Ich selbst hatte einiges an Holacracy bereits 2016 hinterfragt, sowohl grundlegend konzeptuell (Vom Scheitern eines Betriebssystems) als auch hinsichtlich der schon damals immer wieder von Holacracy Berater:innen und Beratungsunternehmen präsentierten Listen von Organisationen, die bereits erfolgreich Holacracy verwenden und als Nachweis der Wirksamkeit dienen sollen (Eine kurze Analyse der Fallbeispiele). Laut Kühl war ich wohl der erste, der die folgende Beobachtung publizierte: “In den Listen von holakratischen Vorreiterorganisationen fällt der hohe Anteil von kleinen Beratungsfirmen mit einer Handvoll Mitarbeitern auf, die nicht selten als einziges Produkt die Einführung holakratischer Organisationsmodelle haben.” (Kühl 2023: Die Lobpreisung von Vorreiterorganisationen). Genau. Mein Resümee damals: “Die typische Organisation, die Holacracy nutzt, hat rund 48 Mitarbeiter:innen und ist im Dienstleistungsbereich tätig.” Wieso also sollte eine Forschergruppe ein Organisationsmodell aufwändig untersuchen, dessen Einsatzbereich ziemlich begrenzt zu sein scheint und das zweitens bis heute nur von einer völlig irrelevanten Menge an Organisationen genutzt wird? Kühls Antwort: “Während die Promotoren anderer Managementkonzepte bestenfalls einen Werkzeugkasten präsentieren, aus dem sich Organisationen die für sie geeigneten Hilfsmittel heraussuchen können, wird die Holacracy als ein geschlossenes Organisationskonzept propagiert, in denen die einzelnen Elemente präzise aufeinander abgestimmt seien.

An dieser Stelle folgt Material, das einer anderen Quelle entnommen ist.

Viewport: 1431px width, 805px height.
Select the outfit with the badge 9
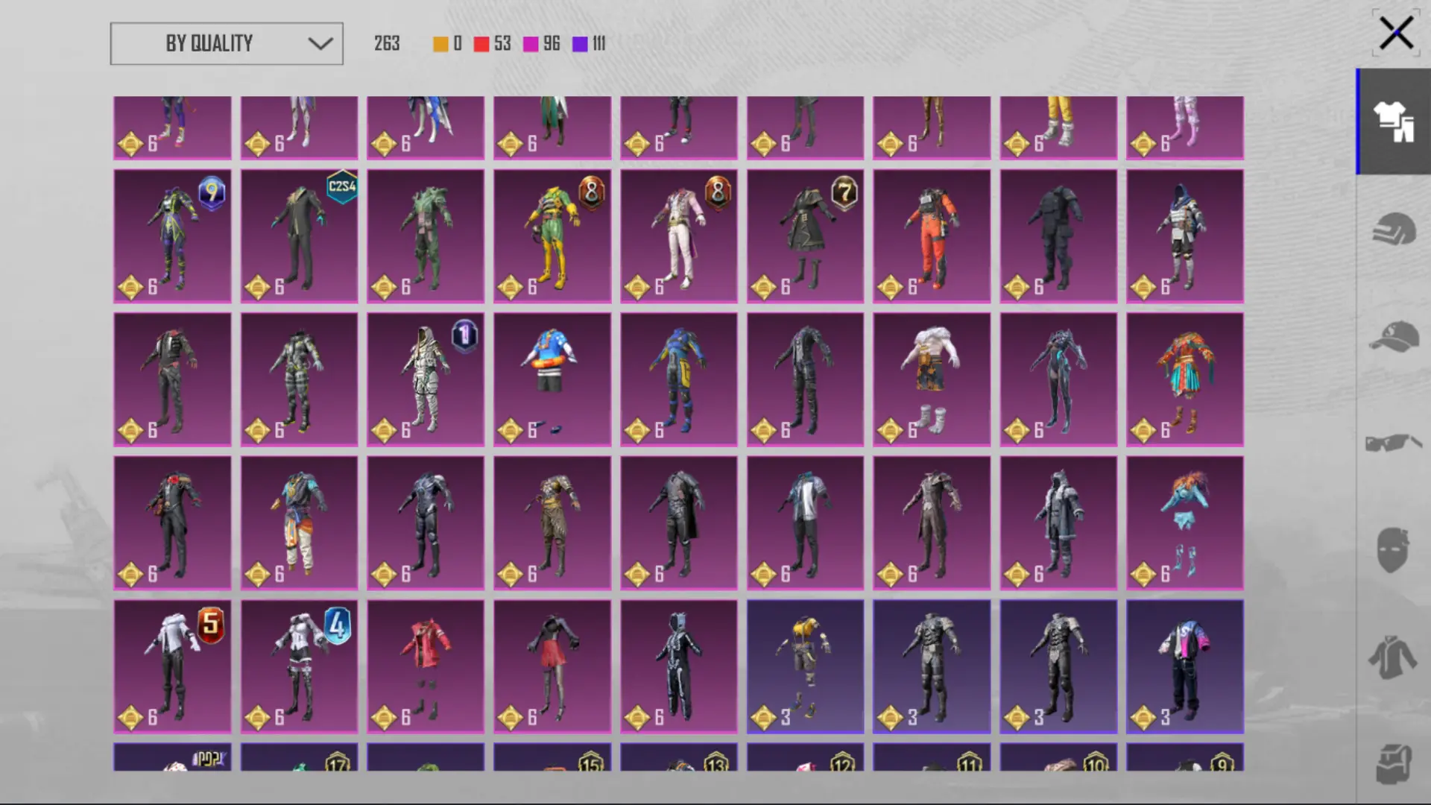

Die Elemente griffen, so jedenfalls das Versprechen, so genau ineinander, dass eine neuartige Organisationsform ohne Silobildung und ohne Hierarchie geschaffen werden könne.” (a.a.O.: Das Interesse an hyperformalisierten Systemen) Das ist in der Tat ein interessanter Untersuchungsgegenstand.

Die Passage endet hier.